The king informed him, through an interpreter, that he had been unspeakably gratified by what he had just witnessed; expressed great surprise that Cashel, notwithstanding his prowess, was neither in the army nor in Parliament; and finally offered to provide him with three handsome wives if he would come out to Africa in his suite. Cashel was much embarrassed; but he came off with credit, thanks to the interpreter, who was accustomed to invent appropriate speeches for the king on public occasions, and was kind enough to invent equally appropriate ones for Cashel on this.

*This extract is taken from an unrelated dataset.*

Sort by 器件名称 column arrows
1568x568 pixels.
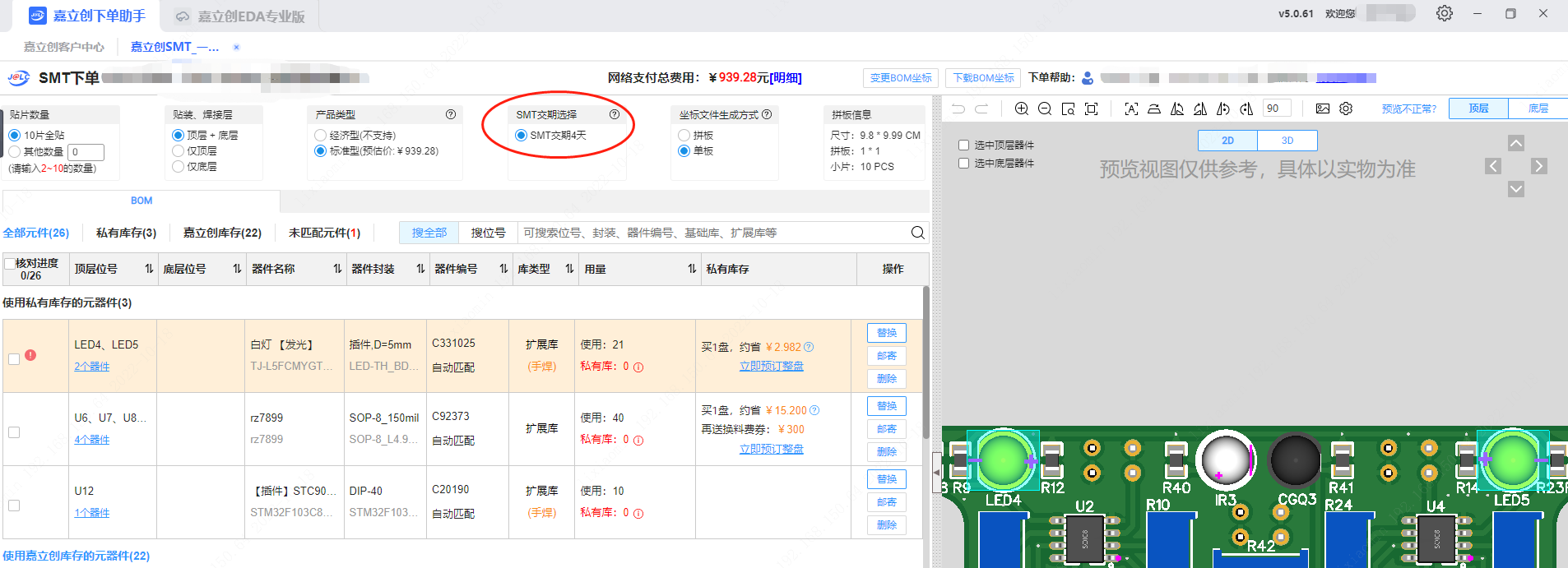[337, 270]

Meanwhile, Lord Worthington had returned to his place. “It is all settled now,” he said to Lydia. “Byron shut up when I told him his aristocratic friends were looking at him; and Paradise has been so bullied that he is crying in a corner downstairs. He has apologized; but he still maintains that he can beat our mutual friend without the gloves; and his backers apparently think so too, for it is understood that they are to fight in the autumn for a thousand a side.”
“To fight! Then he has no intention of giving up his profession?”
“No!” said Lord Worthington, astonished. “Why on earth should he give it up? Paradise’s money is as good as in his pocket. You have seen what he can do.”
“I have seen enough. Alice, I am ready to go as soon as you are.”
Early in the following week Miss Carew returned to Wiltstoken. Miss Goff remained in London to finish the season in charge of a friendly lady who, having married off all her own daughters, was willing to set to work again to marry Alice sooner than remain idle.